Warning: This is some disturbing shit.
In February 2016, the Vermont Department of Agriculture reportedly inspected a 16 year old cat shelter in Chester called Webster’s House and approved the facility for re-licensing. In April, a local paper reported that Webster’s House was being evicted by its landlord, forcing the shelter to find homes for its 39 cats. And:
In an unrelated situation, after a monthlong investigation, Chester Police have sent a report to the State’s Attorney’s office following a complaint of animal cruelty at Webster’s House.
At that time, shelter manager Mary Donaldson characterized the complaint as coming from “a disgruntled former volunteer who complained about the cats not getting proper medical care.”
This week, Donaldson and the vice president of the shelter’s board, Jessica “Remi” Fecteau, were charged with animal cruelty and lying to police. Both women are still living at the now-closed shelter and have pleaded innocent.
About that so-called disgruntled vol and lack of medical care:
The investigation started when one volunteer, Crystal Losee, a local nurse, was told not to go into the bathroom at the shelter and found a dead black cat in a bucket of water.
Crystal was told that they could not take the cat to the vet because of a $4,000 bill they already owed.”
Donaldson and Fecteau had allegedly been drowning sick cats in lieu of getting them veterinary care. And no, you’re not out of the woods yet:
Losee told police Donaldson had told her that “the cat had asked Mary to drown him but she just couldn’t do it so Remi did.”
“Remi told her that after the cat was done fighting, the cat apologized to Remi.
In addition, people at Webster’s House believed in “soul jumping” between the dying cats and the healthy cats, and that Donaldson told another volunteer that one of the cats was “destined to die to be reborn again.”
Court records reveal what appears to be a boatload of crazy-pants:
There were sworn statements from Donaldson and Fecteau, as well as others associated with the now-closed shelter, and it painted a picture of a deteriorating situation at the shelter and shelter volunteers endorsing “body jumping” to transfer the soul of a sick, dying cat into a healthy one.
At one point in December, there were an estimated 70 to 80 cats at the shelter, many of them sick. When the criminal investigation began in January, the number of cats was about half that number.

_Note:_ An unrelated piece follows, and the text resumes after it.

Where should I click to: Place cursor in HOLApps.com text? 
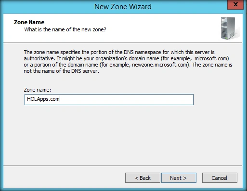pyautogui.click(x=43, y=99)
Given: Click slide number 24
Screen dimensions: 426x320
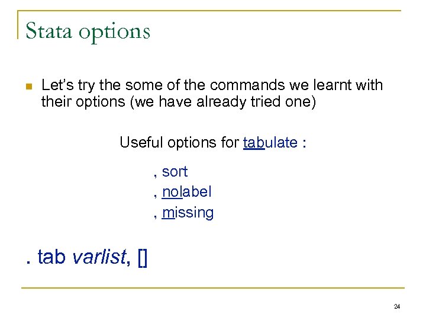Looking at the screenshot, I should tap(396, 306).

A state inspector noted the earlier cat population at 80, as did Ann Eddy of the Springfield Humane Society, who also counted about 80 cats, with sick and healthy cats intermingled.
So Webster’s House was drowning sick cats and kittens in order to transfer their souls into the bodies of healthy cats. At the same time, they were housing the sick cats, of which they reportedly had many, with the healthy cats which would obviously result in the healthy cats becoming sick and thereby guarantee a constant supply of souls for the drowning buckets. Nice bananas system.
By the way, the Rutland Herald reports that Fecteau now works at a mental health facility. So there’s that.
The lying to police charges likely stem from the various stories Donaldson and Fecteau allegedly told police when asked about the drownings. They tried everything from “never happened” to “must have drowned in the water dish”. And when volunteers from area shelters – at Webster’s House to take some of the cats for rehoming before they were evicted – found a freshly drowned cat, Donaldson tried playing the Bitch Set Me Up card:
But the afternoon’s events took a turn for the worse when humane society volunteers found a dead cat, wrapped in a plastic bag, floating in a bucket of water in back of the building. The bucket was covered by a litter box, weighed down by a large rock.
When volunteers confronted Mary Donaldson, the Webster’s House manager about the dead cat, she started yelling that it was a “plant,” and that it wasn’t one of her cats. She refused to look at the cat.
Aaaaaaaaanyway, the Vermont Department of Agriculture has regulations which shelters are required to meet. A snippet from those regs:
I will grant you the state inspector might not have known about the soul jumping wackiness because maybe all the Webster’s House peeps were like Ix-nay on the cray-cray while the inspector was around. And maybe he didn’t think it was weird to see water buckets covered with litter boxes and weighed down with rocks. But the inspector would presumably have noted the missing cats, the sick cats housed with the healthy ones and the lack of veterinary care. The last two are clear violations. So I guess I’m wondering: How the fuck did the state wave this crackass horror show through for 16 years? And what is going on at the other state licensed shelters in Vermont? Can somebody lose their job now, please?